Il ne manquait plus que la démocratisation de l’enregistrement personnel et la popularisation des vidéos courtes pour parachever cette résurrection de la prospection, et la rendre enfin “hype” ! Les cravates ont disparu, les vestons prennent la naphtaline dans les placards. Les protagonistes, eux, sont en hoodies, casquettes, moustaches et bandanas. Face caméra, en streaming, Enzo Colucci et Julien Bouic passent des calls en live sur des cibles B to B intelligemment qualifiées, utilisant des numéros de portables scrapés sur le web et les réseaux. Ruben Taieb, de son côté, commente, célèbre, ou encourage. L’audience interagit via chat et messagerie. Ils se prennent des tôles, rient, dansent et passent au prochain appel. Paradoxe du funambule, on tremble pour eux, partagé entre l’ardent désir de les voir réussir et la jubilation coupable de les voir trébucher.
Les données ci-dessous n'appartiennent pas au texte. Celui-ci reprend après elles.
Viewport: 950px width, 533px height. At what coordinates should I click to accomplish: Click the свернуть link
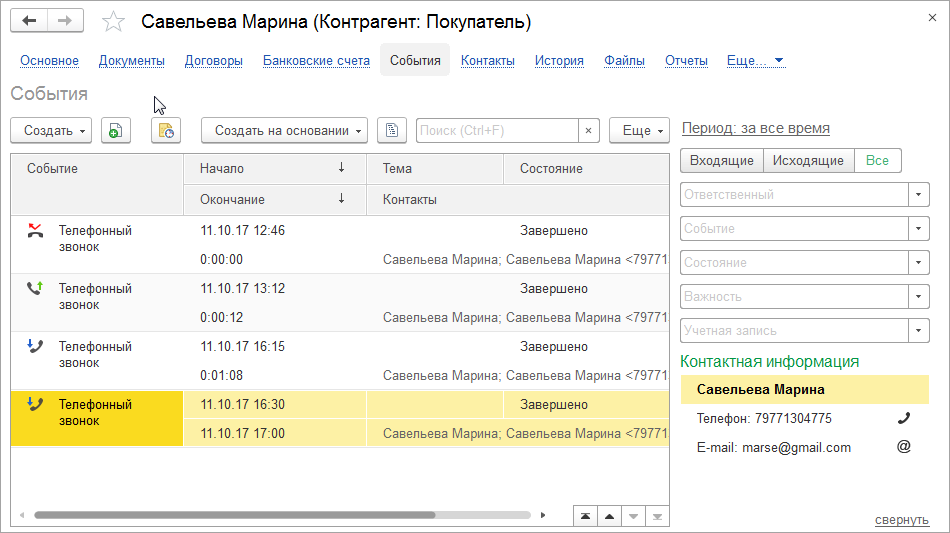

La formule du Kold.Club est née en septembre 2022 : une session de prospection en live, chaque vendredi de 11h à 12h, avec une audience plus qu’honorable et une communauté fidèle d’environ 1.000 membres. Surtout, le Kold.Club a ouvert un sillage fertile, entraînant dans sa suite une toute nouvelle génération de créateurs de contenu sur le même thème. Avec des formats courts, un brin spectaculaire – suspense oblige – et une répétition addictive, leurs vidéos, publiées régulièrement sur LinkedIn, Instagram, et même TikTok, sont largement suivies et commentées. Elles entraînent quotidiennement de plus en plus de vendeurs à se (re)mettre à prospecter. Qu’ils s’appellent Théo Pauchez, Cyriac Caillive, Pauline Perez, Augustin Tonnel ou Pierre Ardellier, chacun contribue, avec son propre style, à démontrer que la prospection est à la portée de tous et que l’humain, même à l’ère de l’IA, peut faire la différence.

Méta-analyse

L’avenir s’annonce plus fascinant encore ! Au sein des systèmes de big data, qui stockent désormais des pétaoctets de données de visios et d’appels, de nouvelles IA dotées de capacités de transcription et d’analyse infinies s’en donnent à cœur joie, croisant, explorant et identifiant les ingrédients qui font la réussite des appels les plus percutants. La méta-analyse en masse produira bientôt des conclusions qui permettront de savoir précisément ce qui fonctionne, ce qui percute, ce qui convertit au mot et à la modulation près ! Les prochains manuels de vente ne seront plus rédigés par des vendeurs ou des coachs formateurs, mais bien par des analystes capables d’attester de l’efficacité d’une formule par rapport à une autre, sur la base de millions d’appels passés, sans l’influence des biais de perception de l’appelant ou de l’observateur.

Le cold call est peut-être bien mort. Place au cool call. Autrefois froid et distant, il est devenu frais, nouveau, vivifiant. Alors entendez l’appel du cool calling, faites porter votre voix, et redonnez à la vente toute sa grandeur.